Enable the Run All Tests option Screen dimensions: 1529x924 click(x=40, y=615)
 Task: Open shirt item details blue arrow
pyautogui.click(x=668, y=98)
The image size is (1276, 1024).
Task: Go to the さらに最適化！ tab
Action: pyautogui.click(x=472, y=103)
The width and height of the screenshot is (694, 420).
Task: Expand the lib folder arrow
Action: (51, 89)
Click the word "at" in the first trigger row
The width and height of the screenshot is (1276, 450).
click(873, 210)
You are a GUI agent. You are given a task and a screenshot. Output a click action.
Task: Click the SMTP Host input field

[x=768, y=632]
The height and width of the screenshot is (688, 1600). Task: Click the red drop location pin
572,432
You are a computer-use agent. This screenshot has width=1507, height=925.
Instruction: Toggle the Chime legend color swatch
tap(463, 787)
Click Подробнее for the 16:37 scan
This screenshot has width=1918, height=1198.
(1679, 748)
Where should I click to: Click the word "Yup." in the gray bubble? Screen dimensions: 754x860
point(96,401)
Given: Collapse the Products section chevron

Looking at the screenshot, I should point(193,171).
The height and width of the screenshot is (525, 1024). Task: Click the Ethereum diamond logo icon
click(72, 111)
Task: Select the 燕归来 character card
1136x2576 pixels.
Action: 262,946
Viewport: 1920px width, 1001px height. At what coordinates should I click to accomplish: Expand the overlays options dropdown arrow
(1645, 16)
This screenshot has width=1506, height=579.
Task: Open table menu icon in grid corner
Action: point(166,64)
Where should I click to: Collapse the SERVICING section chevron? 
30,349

════════════════════

*WHAT TO WORK ON*: Could you output exactly the lines from the one containing "You are a GUI" to the end of the entries above, both included, and no others?

*RESPONSE TO THIS EXERCISE*:
You are a GUI agent. You are given a task and a screenshot. Output a click action.
Task: Click the SMTP Host input field

[x=768, y=632]
The height and width of the screenshot is (688, 1600). Task: Click the red drop location pin
572,432
You are a computer-use agent. This screenshot has width=1507, height=925.
Instruction: Toggle the Chime legend color swatch
tap(463, 787)
Click Подробнее for the 16:37 scan
This screenshot has width=1918, height=1198.
(1679, 748)
Where should I click to: Click the word "Yup." in the gray bubble? Screen dimensions: 754x860
point(96,401)
Given: Collapse the Products section chevron

Looking at the screenshot, I should point(193,171).
The height and width of the screenshot is (525, 1024). Task: Click the Ethereum diamond logo icon
click(72, 111)
Task: Select the 燕归来 character card
1136x2576 pixels.
Action: 262,946
Viewport: 1920px width, 1001px height. At what coordinates should I click to accomplish: Expand the overlays options dropdown arrow
(1645, 16)
This screenshot has width=1506, height=579.
Task: Open table menu icon in grid corner
Action: point(166,64)
Where should I click to: Collapse the SERVICING section chevron? 
30,349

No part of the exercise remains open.